*RAW DATA*:
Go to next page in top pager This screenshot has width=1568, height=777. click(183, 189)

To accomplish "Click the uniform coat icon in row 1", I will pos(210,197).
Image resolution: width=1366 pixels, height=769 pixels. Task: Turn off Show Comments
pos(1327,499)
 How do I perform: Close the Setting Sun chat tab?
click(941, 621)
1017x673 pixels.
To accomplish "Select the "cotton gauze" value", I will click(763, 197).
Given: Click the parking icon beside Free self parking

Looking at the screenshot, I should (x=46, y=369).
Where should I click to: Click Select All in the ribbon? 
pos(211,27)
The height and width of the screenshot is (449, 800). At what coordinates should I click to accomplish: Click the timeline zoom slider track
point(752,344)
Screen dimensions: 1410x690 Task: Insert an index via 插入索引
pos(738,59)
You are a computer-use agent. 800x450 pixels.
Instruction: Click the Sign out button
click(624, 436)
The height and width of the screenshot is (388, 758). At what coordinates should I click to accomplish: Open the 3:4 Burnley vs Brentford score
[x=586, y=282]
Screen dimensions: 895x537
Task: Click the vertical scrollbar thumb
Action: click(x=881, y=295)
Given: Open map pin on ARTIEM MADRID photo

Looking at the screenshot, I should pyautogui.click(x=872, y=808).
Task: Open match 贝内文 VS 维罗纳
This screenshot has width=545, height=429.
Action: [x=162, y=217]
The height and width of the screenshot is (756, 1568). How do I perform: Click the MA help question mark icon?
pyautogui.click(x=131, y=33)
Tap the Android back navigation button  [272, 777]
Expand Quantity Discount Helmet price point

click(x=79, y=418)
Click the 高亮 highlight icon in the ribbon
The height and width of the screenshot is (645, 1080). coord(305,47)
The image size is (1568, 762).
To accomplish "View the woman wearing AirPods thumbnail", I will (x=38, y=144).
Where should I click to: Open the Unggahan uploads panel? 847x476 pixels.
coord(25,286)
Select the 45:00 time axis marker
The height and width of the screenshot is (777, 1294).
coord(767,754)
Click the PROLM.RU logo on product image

*WORK ORDER*:
The expected output is the run of lines from the one holding "Screen dimensions: 1410x690" to the last line of the entries above, each reproduced character for character.

*ANSWER TO THE EXERCISE*:
Screen dimensions: 1410x690 Task: Insert an index via 插入索引
pos(738,59)
You are a computer-use agent. 800x450 pixels.
Instruction: Click the Sign out button
click(624, 436)
The height and width of the screenshot is (388, 758). At what coordinates should I click to accomplish: Open the 3:4 Burnley vs Brentford score
[x=586, y=282]
Screen dimensions: 895x537
Task: Click the vertical scrollbar thumb
Action: click(x=881, y=295)
Given: Open map pin on ARTIEM MADRID photo

Looking at the screenshot, I should pyautogui.click(x=872, y=808).
Task: Open match 贝内文 VS 维罗纳
This screenshot has width=545, height=429.
Action: [x=162, y=217]
The height and width of the screenshot is (756, 1568). How do I perform: Click the MA help question mark icon?
pyautogui.click(x=131, y=33)
Tap the Android back navigation button  [272, 777]
Expand Quantity Discount Helmet price point

click(x=79, y=418)
Click the 高亮 highlight icon in the ribbon
The height and width of the screenshot is (645, 1080). coord(305,47)
The image size is (1568, 762).
To accomplish "View the woman wearing AirPods thumbnail", I will (x=38, y=144).
Where should I click to: Open the Unggahan uploads panel? 847x476 pixels.
coord(25,286)
Select the 45:00 time axis marker
The height and width of the screenshot is (777, 1294).
coord(767,754)
Click the PROLM.RU logo on product image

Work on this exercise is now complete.